-Erik Larson, Isaac's Storm
I have to start by saying that I absolutely adore Erik Larson. He writes non-fiction that is gripping, page-turning delight. His book The Devil in the White City is one of my all-time favorites, and it is he (along with Jon Krakauer) who taught me to love non-fiction.
Larson's books tend to follow a pattern; he chooses an interesting, but forgotten event/era and brings it to life. He does so by focusing on the intimate details of a few lives (who become the main characters) and weaving those details in and among "big picture" descriptions of the event/era.
In Isaac's Storm the event is a devastating hurricane which nearly wiped the city of Galveston, TX off the map in 1900. Even now, 117 years later, it remains the deadliest natural disaster to have occurred on American soil.
Larson's sweeping descriptions of the storm and its aftermath are haunting. But it is in the details that Isaac's Storm doesn't quite land. Larson chooses to focus on meteorologist Isaac Cline, his brother Jacob, and a few fatuous men from the fledgling U.S. National Weather Service. He makes their stories as interesting as he possibly can, constructing the drama from old letters and telegraphs, but the story just didn't catch me.

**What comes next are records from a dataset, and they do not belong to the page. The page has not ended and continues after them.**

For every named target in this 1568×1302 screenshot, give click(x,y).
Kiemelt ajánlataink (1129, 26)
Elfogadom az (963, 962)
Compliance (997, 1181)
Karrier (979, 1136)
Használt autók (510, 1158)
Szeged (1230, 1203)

I think part of the problem is that Isaac Cline, as a person, seems kind of cold and reserved, and so as the sympathetic center of the book, he just didn't quite work.
Still, the magical way that Erik Larson makes history come alive is always such a treat, and I fully enjoyed looking for further information and old pictures of the Galveston Hurricane. Any book that fires up my imagination in that way deserves at least 4 stars.